▶ CYTOWANY TEKST:
W 1305 zmarł Wacław II. Rok później został zamordowany jego syn. Tron królewski w Polsce został opróżniony. Łokietek po zajęciu Sandomierza zyskał popularność. Był wymieniany jako pierwszy kandydat do objęcia tronu Polski.
Władysław nie próżnował. Opanował Małopolskę i wkroczył do Krakowa. Następnie zdobył Wielkopolskę, z Gnieznem i Poznaniem. Gniezno miało wielkie znaczenie symboliczne. To było miejsce koronacji dotychczasowych królów Polski. Pomorza Zachodniego, zajętego przez Krzyżaków, nie zdołał odzyskać. Walkę z zakonnymi rycerzami odłożył na później. Najpierw musiał zdobyć koronę Polski. Bez niej wśród innych władców był niewiele znaczącym księciem.

▶ SZCZEGÓŁY ZADANIA: Które miasto, według cytowanego tekstu, było miejscem koronacji dotychczasowych królów Polski?

▶ DANE:
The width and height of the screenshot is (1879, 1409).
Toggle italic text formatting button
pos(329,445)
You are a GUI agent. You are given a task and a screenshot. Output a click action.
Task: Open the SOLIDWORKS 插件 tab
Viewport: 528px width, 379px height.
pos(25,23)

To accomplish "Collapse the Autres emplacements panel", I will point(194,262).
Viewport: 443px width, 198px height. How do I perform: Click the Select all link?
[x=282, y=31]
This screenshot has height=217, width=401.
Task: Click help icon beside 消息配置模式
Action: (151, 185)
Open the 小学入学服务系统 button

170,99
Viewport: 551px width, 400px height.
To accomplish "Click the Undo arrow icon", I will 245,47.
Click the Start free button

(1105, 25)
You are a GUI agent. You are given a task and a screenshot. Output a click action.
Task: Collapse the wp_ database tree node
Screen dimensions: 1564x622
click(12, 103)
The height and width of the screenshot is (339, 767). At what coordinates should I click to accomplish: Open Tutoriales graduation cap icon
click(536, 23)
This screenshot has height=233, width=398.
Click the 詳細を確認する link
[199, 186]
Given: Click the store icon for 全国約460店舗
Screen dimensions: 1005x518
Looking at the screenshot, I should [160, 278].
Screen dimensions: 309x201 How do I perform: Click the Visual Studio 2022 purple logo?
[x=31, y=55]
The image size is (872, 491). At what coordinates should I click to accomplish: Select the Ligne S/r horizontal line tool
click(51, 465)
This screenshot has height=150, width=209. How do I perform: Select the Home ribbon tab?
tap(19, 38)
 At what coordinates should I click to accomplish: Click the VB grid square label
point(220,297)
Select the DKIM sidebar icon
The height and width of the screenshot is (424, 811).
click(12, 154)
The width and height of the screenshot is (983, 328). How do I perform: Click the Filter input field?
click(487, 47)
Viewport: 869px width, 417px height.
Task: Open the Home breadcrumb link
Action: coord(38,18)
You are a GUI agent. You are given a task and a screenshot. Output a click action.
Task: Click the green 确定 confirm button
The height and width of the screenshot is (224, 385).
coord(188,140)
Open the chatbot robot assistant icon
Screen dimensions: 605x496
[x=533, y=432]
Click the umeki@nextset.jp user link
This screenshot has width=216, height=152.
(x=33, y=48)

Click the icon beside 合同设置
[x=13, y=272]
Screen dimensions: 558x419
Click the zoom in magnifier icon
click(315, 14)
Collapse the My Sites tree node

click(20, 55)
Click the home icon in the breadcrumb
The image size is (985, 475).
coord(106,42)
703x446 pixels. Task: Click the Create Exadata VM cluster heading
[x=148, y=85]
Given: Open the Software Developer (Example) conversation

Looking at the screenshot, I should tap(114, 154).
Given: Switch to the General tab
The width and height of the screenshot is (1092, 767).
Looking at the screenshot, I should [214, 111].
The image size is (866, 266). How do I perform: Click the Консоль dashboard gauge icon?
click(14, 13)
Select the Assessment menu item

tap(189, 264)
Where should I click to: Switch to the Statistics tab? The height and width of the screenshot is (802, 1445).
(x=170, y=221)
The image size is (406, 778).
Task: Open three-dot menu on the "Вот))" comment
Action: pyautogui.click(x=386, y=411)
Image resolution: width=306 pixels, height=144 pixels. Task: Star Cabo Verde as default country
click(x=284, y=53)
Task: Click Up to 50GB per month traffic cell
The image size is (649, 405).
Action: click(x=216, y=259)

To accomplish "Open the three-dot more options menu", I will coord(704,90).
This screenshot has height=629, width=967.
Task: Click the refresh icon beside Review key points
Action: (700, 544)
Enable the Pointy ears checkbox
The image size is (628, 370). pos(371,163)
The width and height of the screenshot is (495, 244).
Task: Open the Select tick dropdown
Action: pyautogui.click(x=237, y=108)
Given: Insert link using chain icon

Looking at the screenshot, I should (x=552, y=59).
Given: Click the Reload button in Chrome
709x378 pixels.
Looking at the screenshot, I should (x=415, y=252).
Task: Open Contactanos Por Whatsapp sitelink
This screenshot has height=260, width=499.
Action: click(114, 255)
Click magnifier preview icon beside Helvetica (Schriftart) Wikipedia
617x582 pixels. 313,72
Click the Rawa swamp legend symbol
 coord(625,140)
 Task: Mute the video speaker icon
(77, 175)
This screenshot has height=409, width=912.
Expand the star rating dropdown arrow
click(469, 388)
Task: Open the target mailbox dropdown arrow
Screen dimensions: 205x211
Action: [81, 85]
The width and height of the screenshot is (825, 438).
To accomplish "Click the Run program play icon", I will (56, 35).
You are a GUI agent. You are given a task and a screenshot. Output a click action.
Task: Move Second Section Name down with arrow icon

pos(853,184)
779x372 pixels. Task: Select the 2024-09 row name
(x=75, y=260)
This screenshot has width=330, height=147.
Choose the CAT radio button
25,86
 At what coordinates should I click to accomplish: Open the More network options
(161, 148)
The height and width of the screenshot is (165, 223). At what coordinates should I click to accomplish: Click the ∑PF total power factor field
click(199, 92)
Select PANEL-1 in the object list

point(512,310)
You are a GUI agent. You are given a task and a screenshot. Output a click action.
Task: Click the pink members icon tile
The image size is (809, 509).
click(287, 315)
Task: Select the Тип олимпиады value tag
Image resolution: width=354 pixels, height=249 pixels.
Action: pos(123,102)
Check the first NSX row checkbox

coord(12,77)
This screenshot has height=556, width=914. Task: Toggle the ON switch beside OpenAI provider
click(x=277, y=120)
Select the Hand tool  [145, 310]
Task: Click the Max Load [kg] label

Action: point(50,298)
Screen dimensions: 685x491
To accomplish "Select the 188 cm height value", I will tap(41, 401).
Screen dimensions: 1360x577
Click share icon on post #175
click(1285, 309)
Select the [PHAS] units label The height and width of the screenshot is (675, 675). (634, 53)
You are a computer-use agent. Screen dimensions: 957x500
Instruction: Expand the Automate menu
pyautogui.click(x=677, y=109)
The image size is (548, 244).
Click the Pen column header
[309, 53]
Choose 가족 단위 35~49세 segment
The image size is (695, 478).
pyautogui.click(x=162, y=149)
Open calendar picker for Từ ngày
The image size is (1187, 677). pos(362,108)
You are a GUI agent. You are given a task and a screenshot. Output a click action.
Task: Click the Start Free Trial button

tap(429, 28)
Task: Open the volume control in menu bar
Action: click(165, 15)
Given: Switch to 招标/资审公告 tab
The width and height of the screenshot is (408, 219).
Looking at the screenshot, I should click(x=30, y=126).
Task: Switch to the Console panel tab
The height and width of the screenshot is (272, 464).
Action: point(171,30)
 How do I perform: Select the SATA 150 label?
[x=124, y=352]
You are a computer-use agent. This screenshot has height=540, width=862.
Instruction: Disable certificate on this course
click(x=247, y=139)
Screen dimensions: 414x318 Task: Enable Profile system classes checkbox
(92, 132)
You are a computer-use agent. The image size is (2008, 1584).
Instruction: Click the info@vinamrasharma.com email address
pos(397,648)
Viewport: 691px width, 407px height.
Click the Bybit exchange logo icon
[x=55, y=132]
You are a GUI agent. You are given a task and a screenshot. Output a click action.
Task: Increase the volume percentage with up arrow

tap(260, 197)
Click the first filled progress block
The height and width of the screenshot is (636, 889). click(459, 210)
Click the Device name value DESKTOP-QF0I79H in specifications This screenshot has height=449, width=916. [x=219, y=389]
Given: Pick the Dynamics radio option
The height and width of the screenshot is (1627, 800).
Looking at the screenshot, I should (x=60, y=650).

▶ WYNIK ZADANIA: Gniezno.